L'opération, prévue en début de semaine, doit mobiliser sur plusieurs jours vingt-cinq escadrons de gendarmerie mobile, soit environ 2.500 militaires. Elle prévoit d'expulser toutes les personnes qui n'ont pas régularisé leur situation, en déclarant par exemple de nouveaux projets agricoles individuels.
La quasi totalité des 250 zadistes estimés sur place ne l'ont pas fait, préférant une gestion collective du territoire et la possibilité de mener des projets non agricoles.
"Tous ceux qui ne s'inscrivent pas dans le cadre de la légalité devront quitter les terrains rapidement", a répété dimanche le Premier ministre Édouard Philippe dans une interview au Parisien.
De son côté, l'Acipa, la principale association d'opposants à l'ex-projet d'aéroport, a appelé l’État "à ne pas enclencher le processus des expulsions et de la violence" et à privilégier "le dialogue".
Si la ZAD n'est pas encore encerclée par les forces de l'ordre, plusieurs véhicules ont patrouillé discrètement tout le week-end dans les communes alentours, pour prévenir tout introduction de carburant, de matières dangereuses ou d'objets pouvant servir d'armes.
Des hélicoptères survolent également la zone, un scenario habituel depuis plusieurs semaines.
C'est un dispositif "souple", "sans checkpoints ni poste fixe", explique à l'AFP une source proche du dossier, estimant qu'il n'y a, pour l'instant, "pas lieu de nous montrer plus que de raison".
L'artère emblématique de la zone occupée, l'"ex-route des chicanes", déblayée de ses divers obstacles et remise en état après l'annonce de l'abandon de l'aéroport, restait cependant sous étroite surveillance et interdite à la circulation.

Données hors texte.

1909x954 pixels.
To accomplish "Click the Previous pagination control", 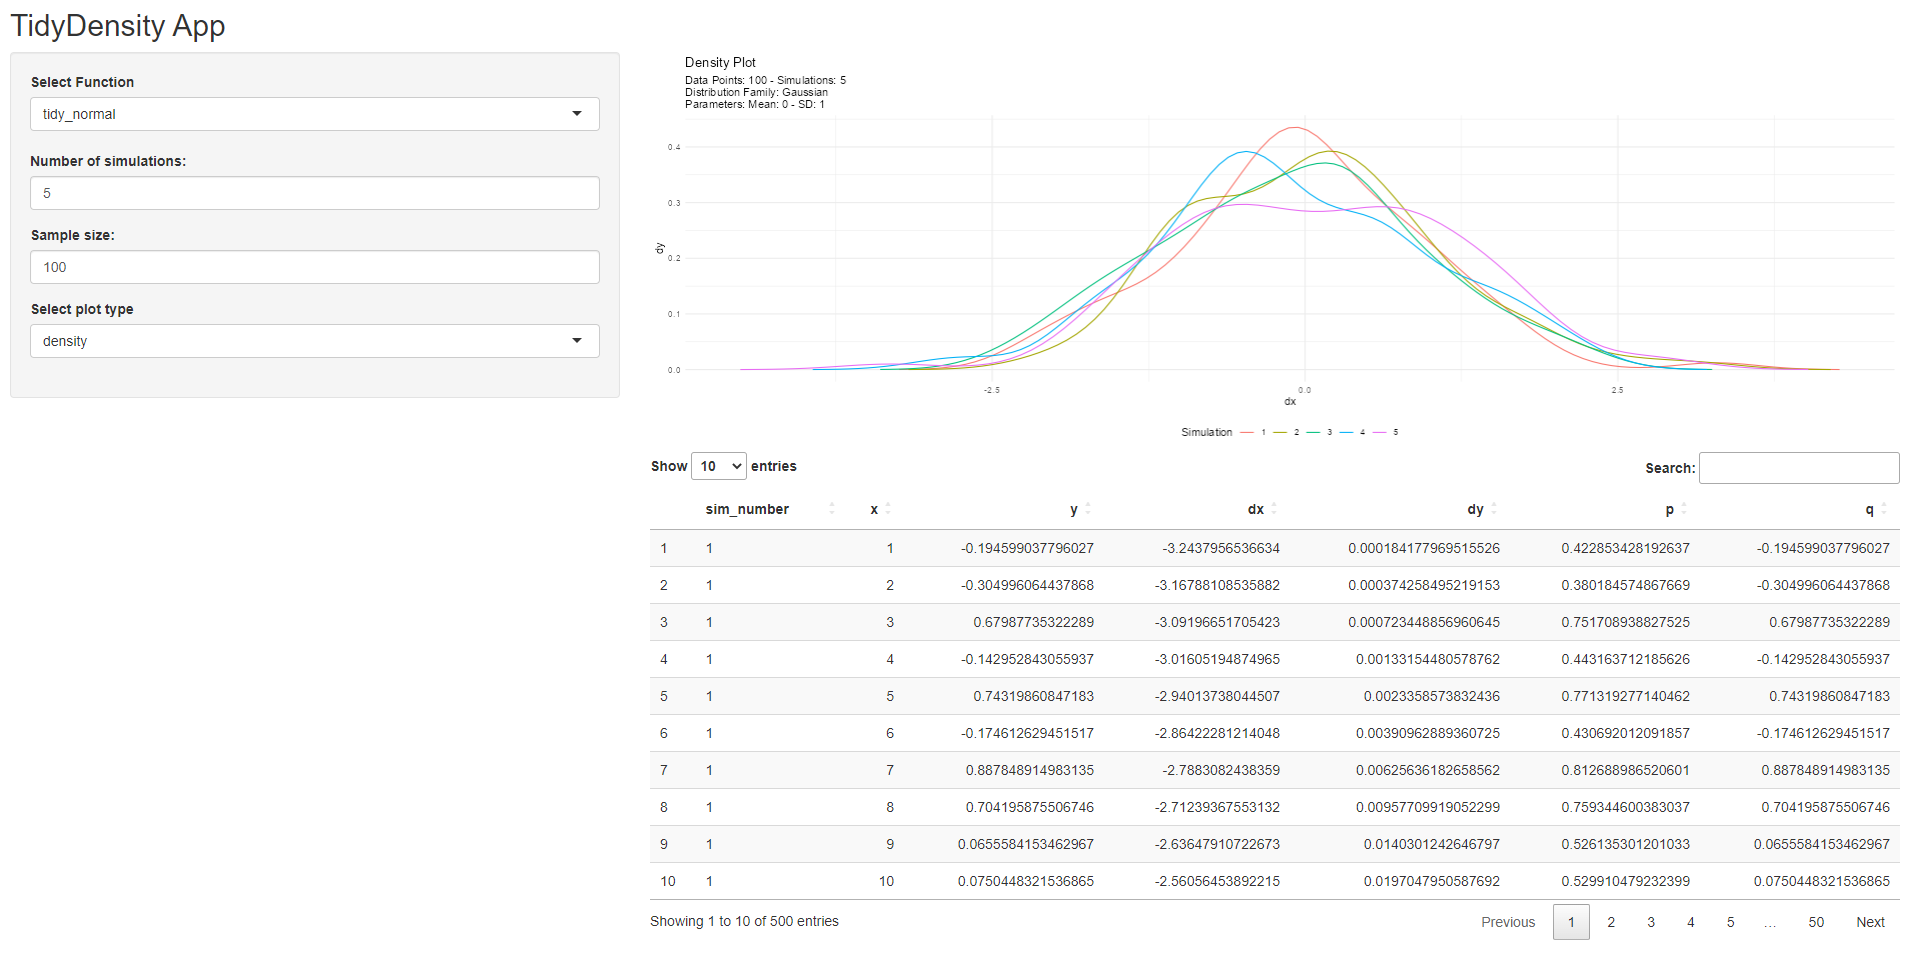I will tap(1508, 922).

- "ni défaits, ni écrasés" -
En face, les occupants, eux, ont déjà prévenu: ils mèneront une "résistance physique et déterminée".
Difficile de savoir pour l'heure la forme qu'elle prendra mais "il y aura sûrement un jeu du chat et de la souris", anticipe un zadiste. Un autre évoque la préparation de cocktails molotov.

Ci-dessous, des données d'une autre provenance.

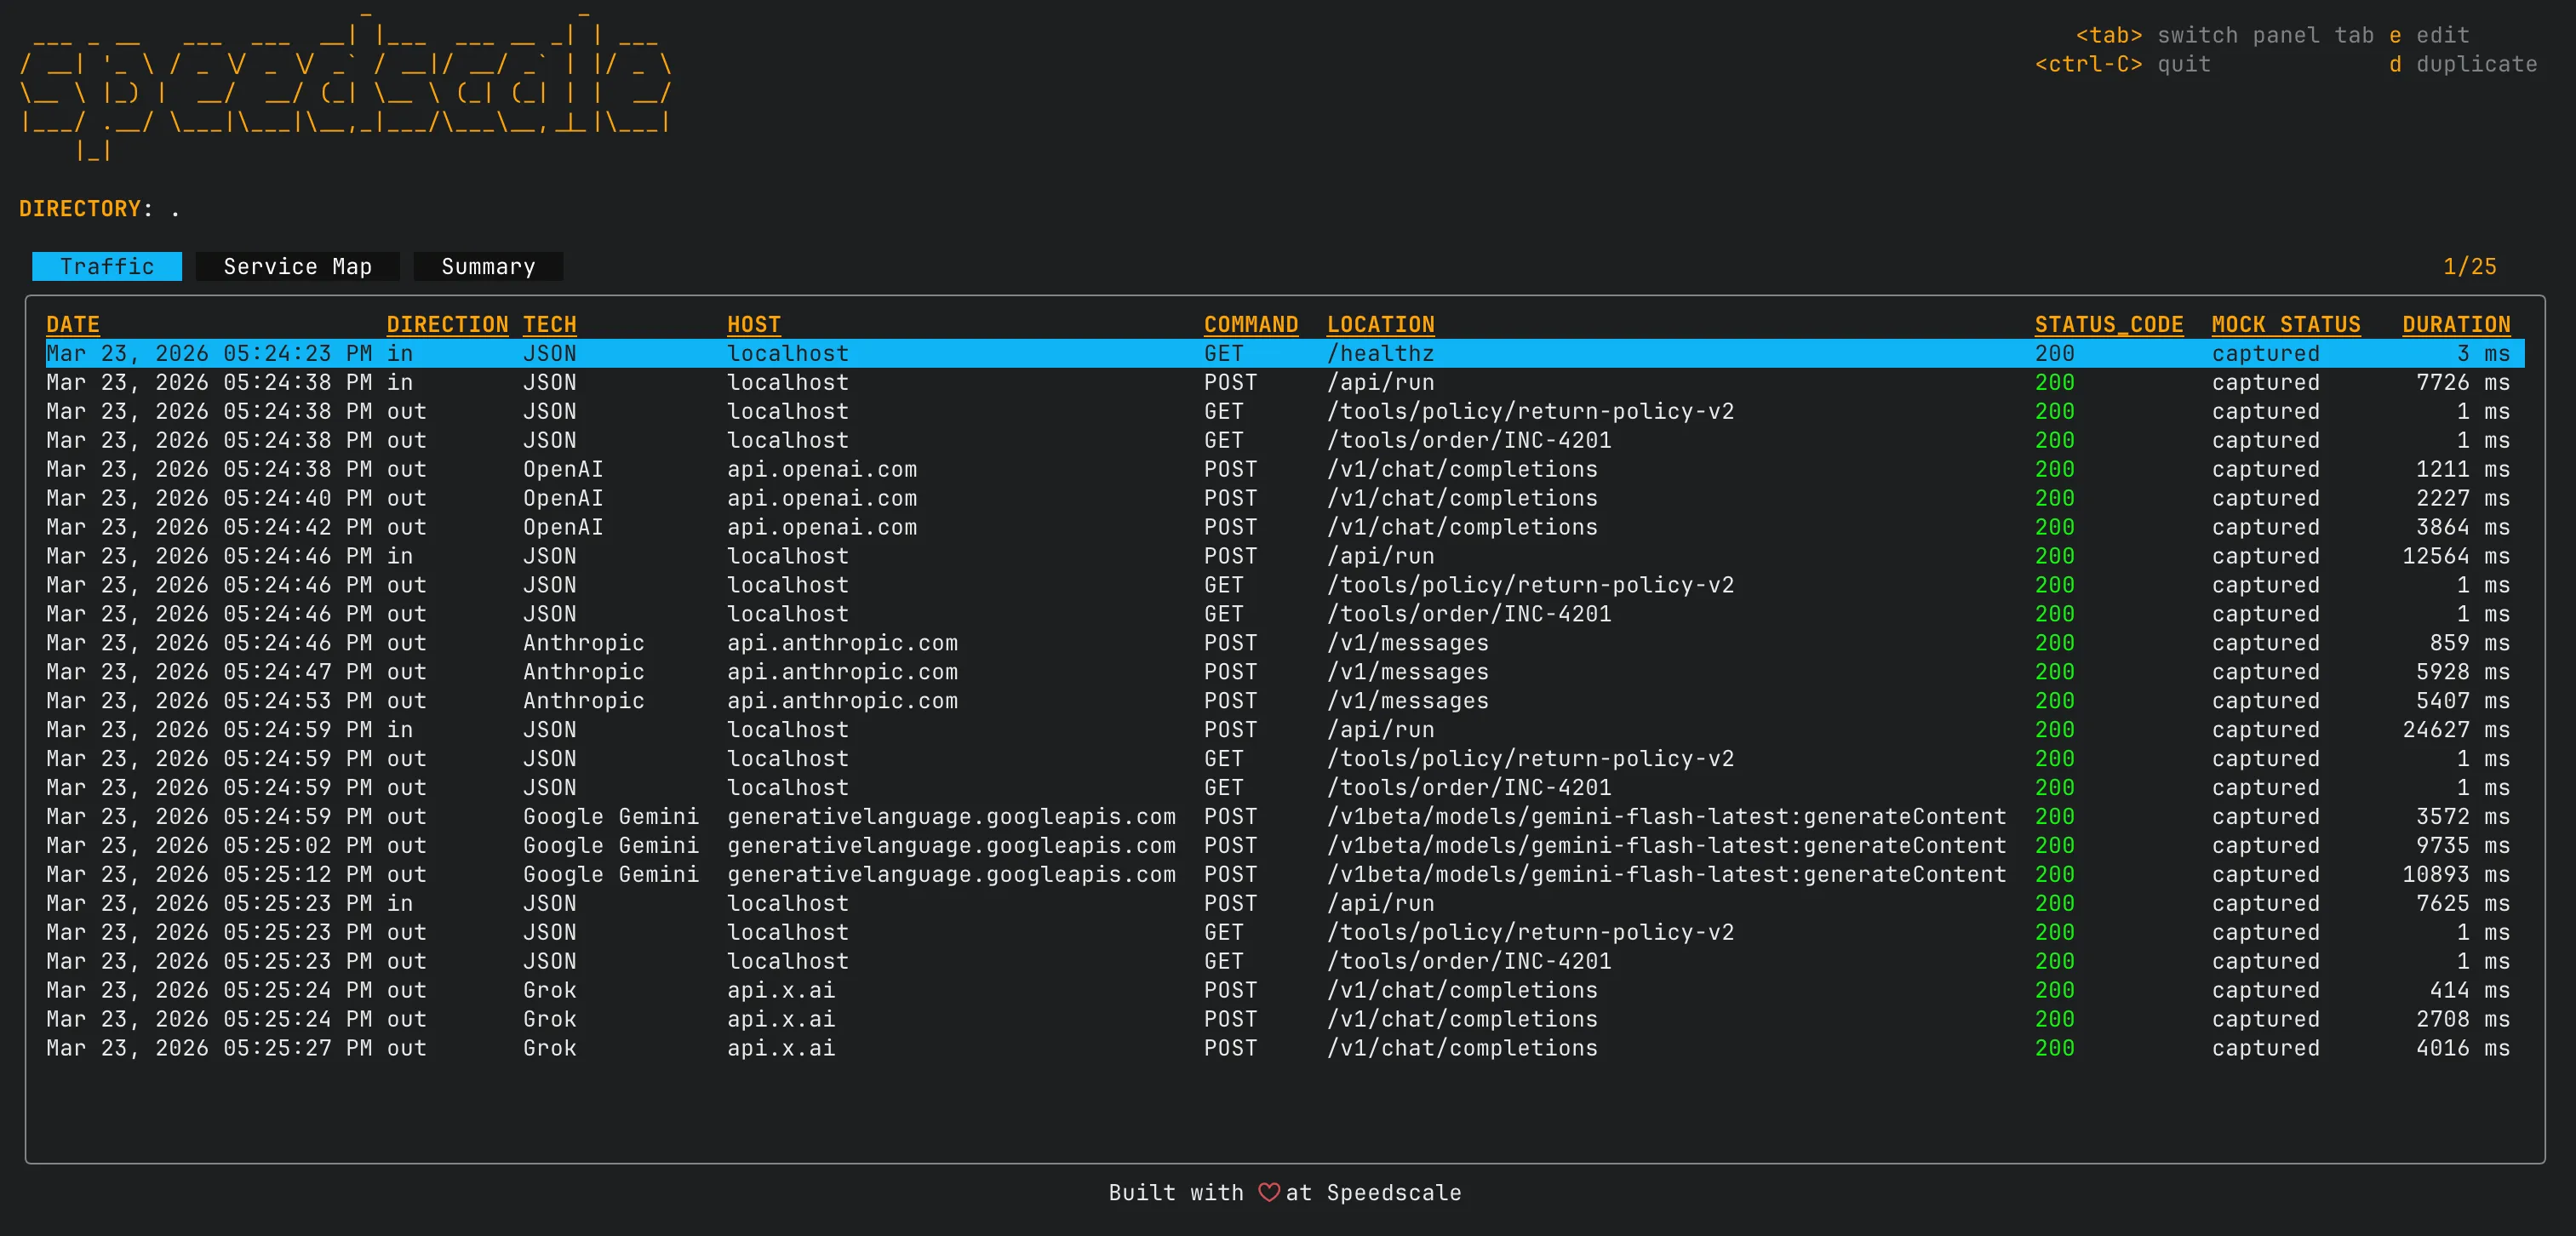Sort by the MOCK STATUS column header
2576x1236 pixels.
[x=2285, y=324]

Deux grands rassemblements sont programmés dès 4H00 du matin lundi, suivis d'une répartition sur les différents points de blocage.

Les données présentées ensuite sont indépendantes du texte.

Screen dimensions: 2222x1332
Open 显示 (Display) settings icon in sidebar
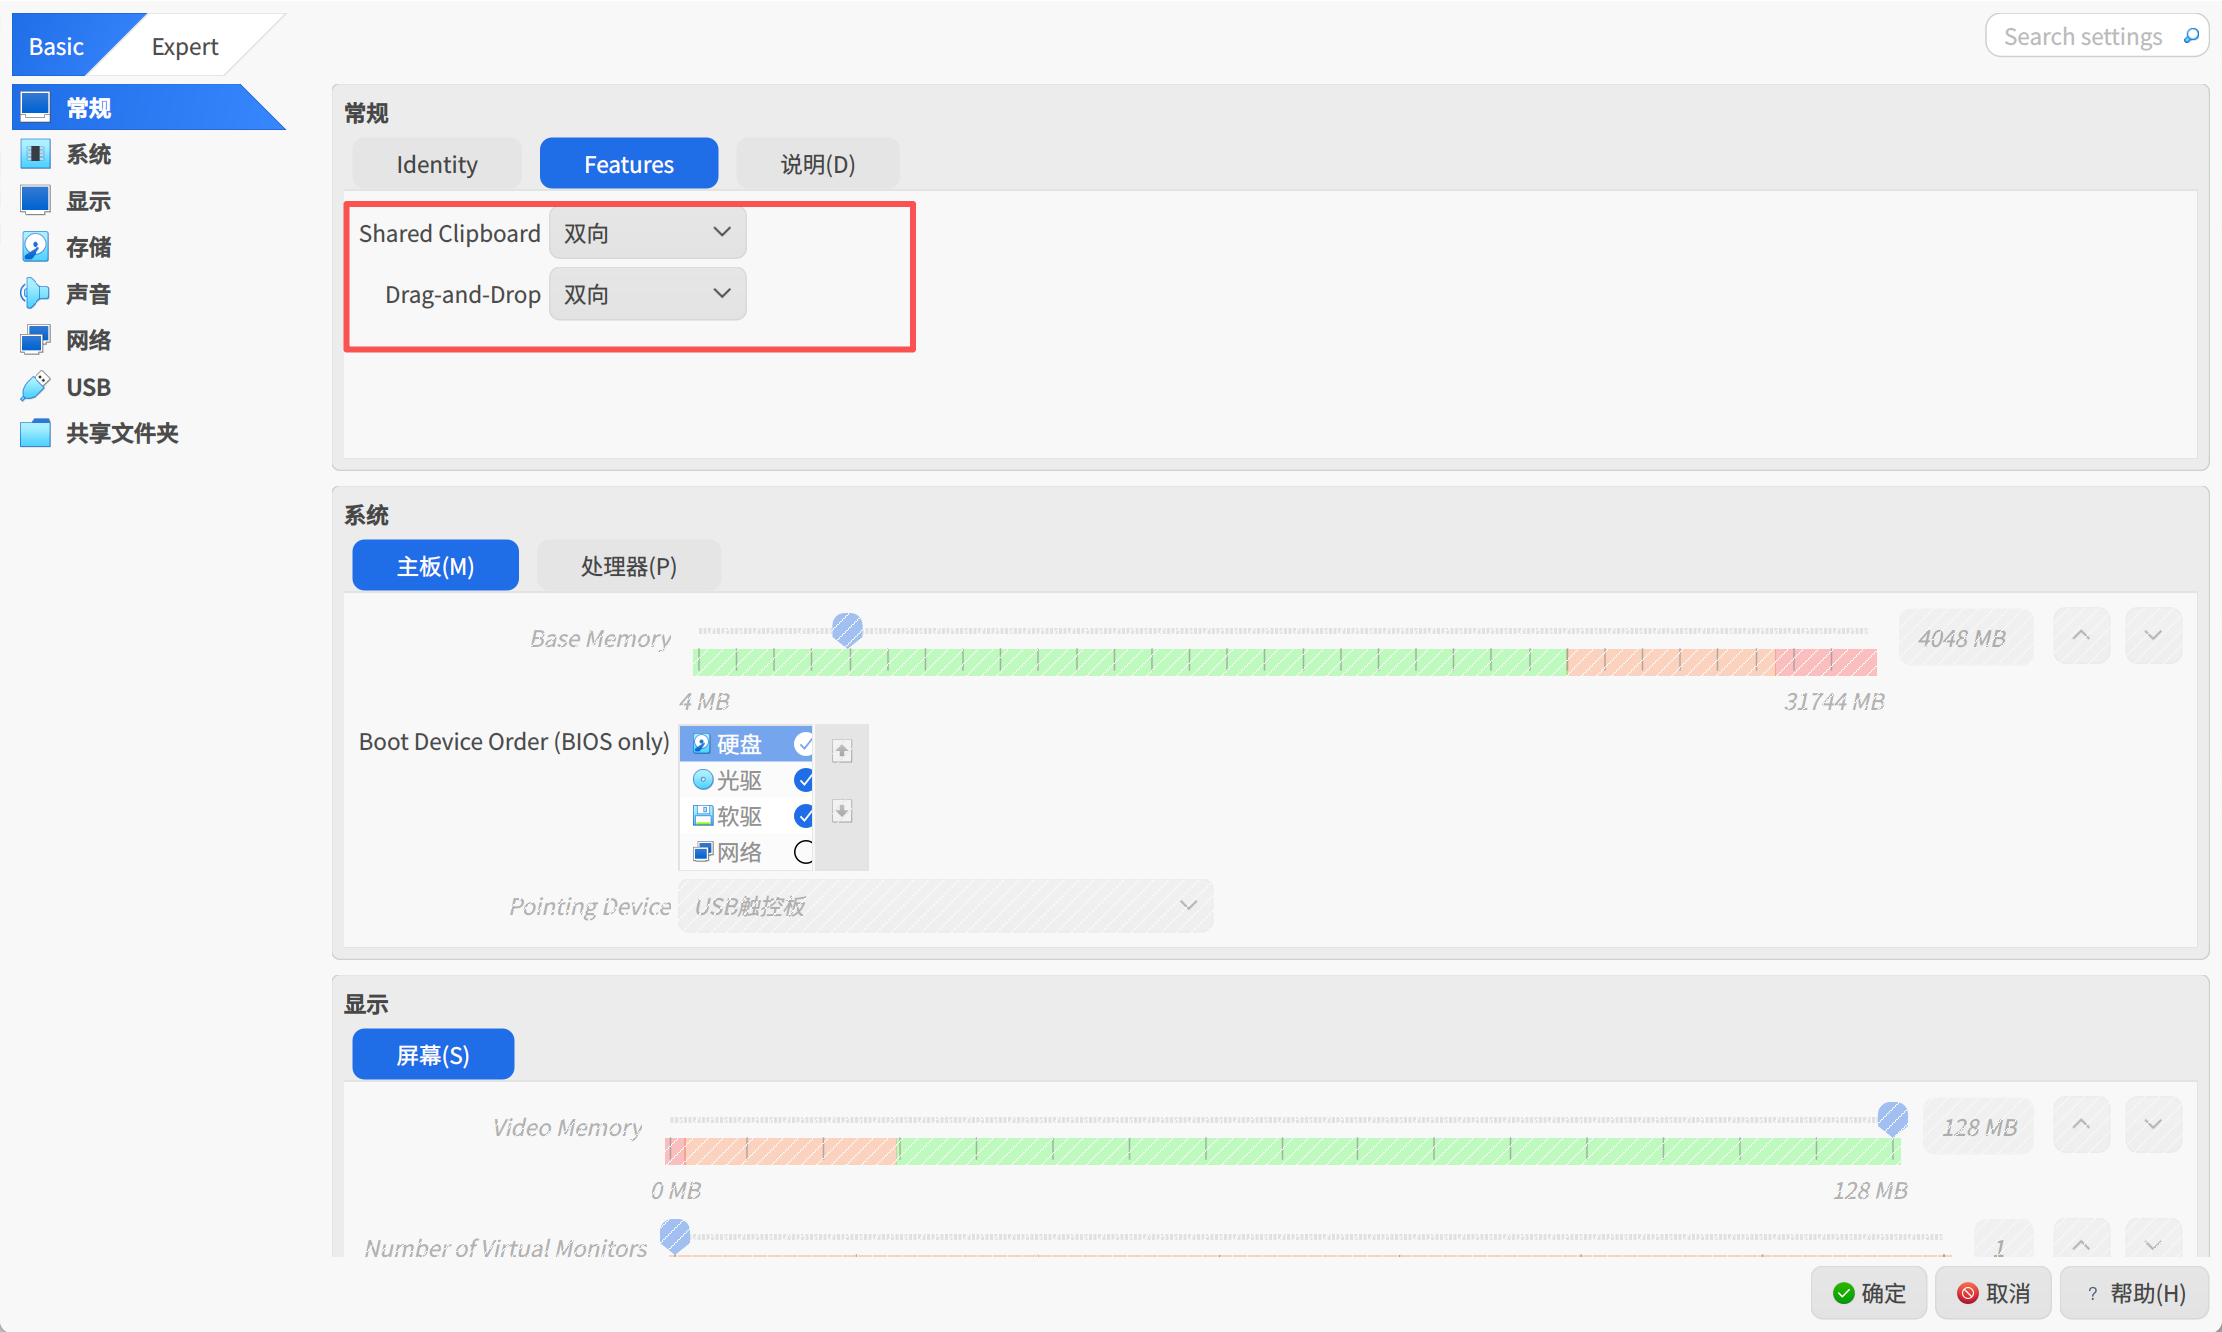35,200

Barricades, sit-ins, ravitaillement en soins et en nourriture: "chacun trouvera sa manière de se joindre à la lutte", explique à l'AFP "Camille", le pseudo commun des occupants de la ZAD.
Le week-end aurait permis de battre le rappel des troupes. "Des gens arrivés de partout pour ne pas nous laisser seuls face à la police et les tractopelles", assure-t-il.
A l'image de la vie quotidienne sur la ZAD, chaque quartier organisera sa résistance. "Il n'y a pas un général, ni un poste de commandement, c'est en autonomie", poursuit le zadiste.
Il rêve, comme beaucoup, d'une réédition du fiasco de l'"opération César", du nom de la précédente tentative d'évacuation massive du site, lancée à l'automne 2012 par le gouvernement de Jean-Marc Ayrault, ardent défenseur du projet d'aéroport.
"Ce n'est plus le même combat. Aujourd'hui, est-ce qu'on aura tous les soutiens?", nuance un autre zadiste, en référence aux tensions qui auraient cours entre occupants légitimistes et radicaux.
"Tout est faux. Tous ensemble, on a mangé dans la même gamelle. On ne peut pas s'abandonner les uns, les autres", jure son voisin.
"Il n'y pas d'un côté les paysans et les radicaux de l'autre", abonde Camille, qui veut croire qu'"avec de la détermination, tout est possible". En tous cas, "on ne part ni défaits, ni écrasés", prévient-il.
En parallèle, les occupants mènent le combat sur le terrain juridique.
Dans une lettre adressée samedi à Édouard Philippe, leurs avocats ont dénoncé des procédures d'expulsions illégales car menées "au mépris des droits (...) garantis par le code des procédures civiles d'exécution et, plus généralement, de l'Etat de droit". En cas d'expulsion, ils ont annoncé leur intention d'engager des recours pour faire condamner l’État.